看看 rust 的异步运行时

https://users.rust-lang.org/t/tokio-copy-slower-than-std-io-copy/111242

这里说 tokio 的 copy 显著慢于 std 的 copy，原因是操作系统通常不会提供异步的文件 API

    Note that the stdlib also internally uses specialization to make copy generally faster for BufReader/BufWriter. On linux and android it can even use syscalls like copy_file_range and splice to avoid loading the file data in userspace at all.

哦，这个好

    filesize = 894MB
    tokio write duration = 2.661018252s, speed MB/s 336.2394975276158
    std write duration = 418.723487ms, speed MB/s 2136.826492286769

测试结果

    tokio write duration = 710.079182ms, speed MB/s 1260.0558679162832

另一个人测的 tokio uring，不过他们可能用的不是同一种硬件。

    Yeah, the lack of support for files in epoll and kqueue makes things suck pretty badly. The lack of copy_file_range is only a minor issue compared to the other reasons file IO sucks in async code.

是这样的。我之前也被坑过，以为 select 在磁盘文件上也能工作。

    From poking around with strace and perf I see tokio is using 2 threads to handle the op, resulting in a crazy number of futex calls and context switches. I presume using tokio-uring as mentioned in one of above comments manages to dodge this aspect.

    Yep, that's correct.

    Ultimately Tokio provides file IO because applications that primarily do networking sometimes also need to do some amount of file IO, and they need some way to do so without blocking the thread. It's not intended for being the primary use of your application.

    I actually rewrote the docs for tokio::fs recently to make these things more clear. It's not in a published release yet, but you can see the new docs here.

以及 tokio 因为需要支持 work stealing 的异步调用，需要在操作之间加锁，这也使它比同步的调用性能低了一些……

哎，原来 std::fs::copy 比 std::io::copy 理应快得多。之前还没注意到……

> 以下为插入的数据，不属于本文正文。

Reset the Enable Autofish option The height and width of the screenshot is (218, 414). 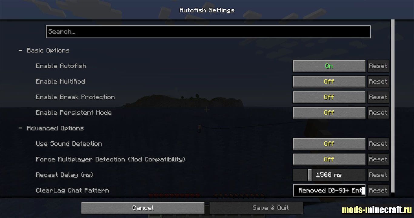pyautogui.click(x=378, y=66)
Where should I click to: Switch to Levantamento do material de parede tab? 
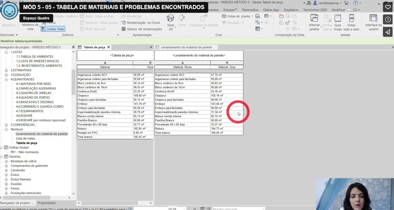coord(186,47)
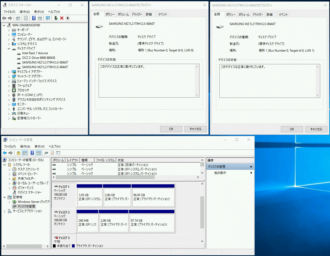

https://maciej.codes/2022-06-09-local-async.html

thread per core

https://www.cloudwego.io/blog/2023/04/17/introducing-monoio-a-high-performance-rust-runtime-based-on-io-uring/

介绍 monoio，讲了 rust 的异步是怎么工作的，里面有一个异步在 hir 和 mir 中展开的例子。

研究 io uring 的时候偶然发现 tokio 也能做 thread per core，需要进一步调查。

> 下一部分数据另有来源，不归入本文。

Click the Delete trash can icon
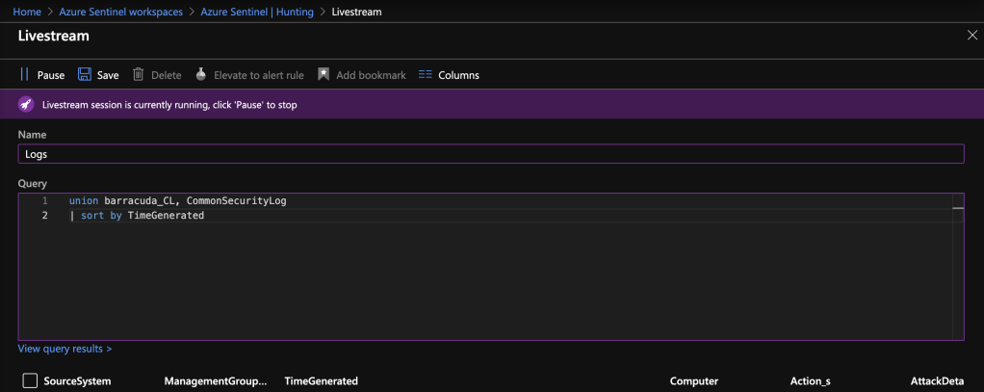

https://docs.rs/tokio-util/latest/tokio_util/task/struct.LocalPoolHandle.html

看起来是基于 tokio LocalSet 做的 thread per core 池子。

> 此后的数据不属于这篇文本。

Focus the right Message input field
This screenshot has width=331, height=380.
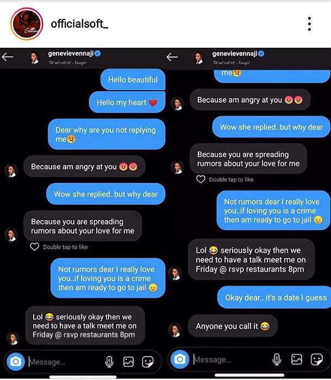pos(230,359)
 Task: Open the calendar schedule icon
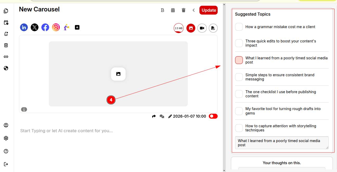pyautogui.click(x=173, y=10)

https://github.com/tokio-rs/tokio/issues/7558

tokio 有个实验性质的 LocalRuntime，大致等于一个 !Send 的 current_thread runtime。

https://rustmagazine.github.io/rust_magazine_2021/chapter_3/rust_cpu_affinity.html

thread per core 是对的。

https://github.com/tokio-rs/tokio/issues/7559

根据这个 guideline，只有在这些情况下才应该选用 current_thread 风格的单线程运行时：

• They need to call asynchronous code from synchronous code.
• AND they want to store the asynchronous runtime somewhere, to avoid creating a new runtime for each async call.
• AND the struct that holds the runtime needs to be Send.

看来默认用 local runtime 是更广谱的。

那么多用 LocalPoolHandle 是对的吗……

https://docs.rs/tokio-util/0.7.16/tokio_util/task/struct.LocalPoolHandle.html#method.spawn_pinned:

    Spawn a task onto a worker thread and pin it there so it can’t be moved off of the thread. Note that the future is not Send, but the FnOnce which creates it is.

LocalPoolHandle 要通过 spawn_pinned 方法来传递一个 Send 的闭包给 worker，这个闭包会生成一个 !Send 的 Future。所以说 LocalPoolHandle 还集成了 dispatcher 的功能。

compio 是怎么做的。

https://compio.rs/docs/compio/dispatcher

compio 的也差不多，传递的是 Send 的闭包。但是它怎么是先在 master 线程里 accept 了之后再把流给分发给 slave，为啥不直接 SO_REUSEPORT 呢。

https://lwn.net/Articles/542629/:

    The first of the traditional approaches is to have a single listener thread that accepts all incoming connections and then passes these off to other threads for processing. The problem with this approach is that the listening thread can become a bottleneck in extreme cases. In early discussions on SO_REUSEPORT, Tom noted that he was dealing with applications that accepted 40,000 connections per second. Given that sort of number, it's unsurprising to learn that Tom works at Google.

对嘛，SO_REUSEPORT 是对的。估计是因为 SO_REUSEPORT 的例子会加入额外的噪音不适合当作示例，才搓了个这样的例子的。

不过如果都用 thread per core 了，那感觉和多进程也没啥差别了……哦，还是有差别的，地址空间是同一个，通信成本比 ipc 低一些。

但是好像都在说 thread per core & share nothing，没有人说 thread per core & shared state 和 work stealing 的方式有多大的提升。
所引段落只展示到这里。